Naming convention: Use lowercase snake_case for key names — e.g.
openai_api_key, twilio_auth_token, sendgrid_api_key. Document the exact
names your Ability expects so users know precisely what to enter.
16. Conversation Memory & History
get_full_message_history()
Access the full conversation message history from the current session through CapabilityWorker.
history = self.capability_worker.get_full_message_history()
self.worker.editor_logging_handler.info(f"Messages so far: {len(history)}")
- Returns: The complete message history for the active session
- Use case: Building context-aware abilities that know what was said before the ability was triggered
- Common daemon use: Live conversation monitoring for note-taking, summarization, and event detection
delete_conversation_history()
You can use self.capability_worker.delete_conversation_history() to delete your conversation history.
self.capability_worker.delete_conversation_history()
update_personality_agent_prompt(prompt_addition)
Append additional instructions/context to the active Agent personality prompt.
self.capability_worker.update_personality_agent_prompt(
"The user prefers concise answers and metric units."
)
- Async: No (synchronous)
- Use case: Persist behavior/context updates into the Agent’s prompt for later turns
Maintaining History in a Looping Ability
The text_to_text_response method accepts a history parameter.
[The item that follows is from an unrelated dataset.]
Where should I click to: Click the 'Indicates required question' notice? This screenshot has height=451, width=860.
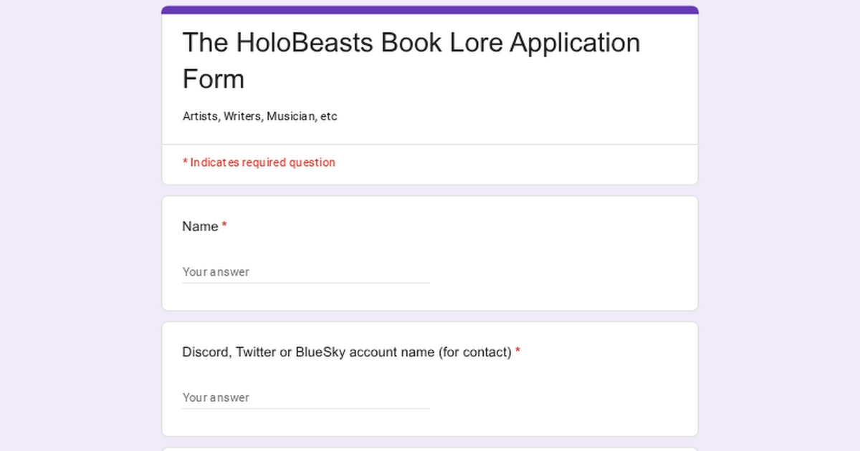(x=262, y=163)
Use it to maintain multi-turn conversation context:
self.history = []
async def main_loop(self):
system = "You are a helpful cooking assistant. Keep answers under 2 sentences."
while True:
user_input = await self.capability_worker.user_response()
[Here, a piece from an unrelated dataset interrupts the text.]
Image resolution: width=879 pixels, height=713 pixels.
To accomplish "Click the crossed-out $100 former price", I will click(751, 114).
if "exit" in user_input.lower():
break
self.history.append({"role": "user", "content": user_input})
response = self.capability_worker.text_to_text_response( # No await!
user_input,
history=self.history,
system_prompt=system
)
self.history.append({"role": "assistant", "content": response})
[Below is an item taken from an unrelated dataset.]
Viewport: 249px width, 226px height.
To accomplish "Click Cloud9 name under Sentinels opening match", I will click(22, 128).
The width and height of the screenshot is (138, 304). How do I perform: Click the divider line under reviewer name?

await self.capability_worker.speak(response)
self.capability_worker.resume_normal_flow()
Passing Context Back After resume_normal_flow()
After an Ability finishes, you can carry context forward in a few ways. When resume_normal_flow() fires, direct execution returns to the Agent.
What you CAN do:
- Save to conversation history — Anything spoken during the Ability (via
speak()) becomes part of the conversation history, which the Agent’s LLM can see in subsequent turns.
- Update the Agent prompt — Use
update_personality_agent_prompt(prompt_addition) to append durable instructions/context to the Agent’s personality prompt.
- Use file storage — Write data to persistent files (see File Storage) that other Abilities can read later. The Agent itself won’t read these files directly, but your Abilities can share data through them.
- Memory feature — OpenHome has a new memory feature that can persist user context. (Details TBD as this feature evolves.)
What you CANNOT do (yet):
- Silently inject hidden conversation-history entries without speaking them
- Inject arbitrary structured runtime objects directly into the Agent’s LLM context without using prompt/history/file mechanisms
17. Music Mode
When playing audio that’s longer than a TTS utterance (music, sound effects, long recordings), you need to signal the system to stop listening and not interrupt.
Full Pattern
async def play_track(self, audio_bytes):
# 1. Enter music mode (system stops listening, won't interrupt)
self.worker.music_mode_event.set()
await self.capability_worker.send_data_over_websocket("music-mode", {"mode": "on"})
# 2. Play the audio
await self.capability_worker.play_audio(audio_bytes)
# 3. Exit music mode (system resumes listening)
await self.capability_worker.send_data_over_websocket("music-mode", {"mode": "off"})
self.worker.music_mode_event.clear()
What happens if you skip Music Mode: The system may try to transcribe the audio playback as user speech, or interrupt the playback thinking the user is talking.
18. Common Patterns
LLM as Intent Router
Use the LLM to classify user intent and route to different actions:
def classify_intent(self, user_input: str) -> dict:
prompt = (
"Classify this user input. Return ONLY valid JSON.\n"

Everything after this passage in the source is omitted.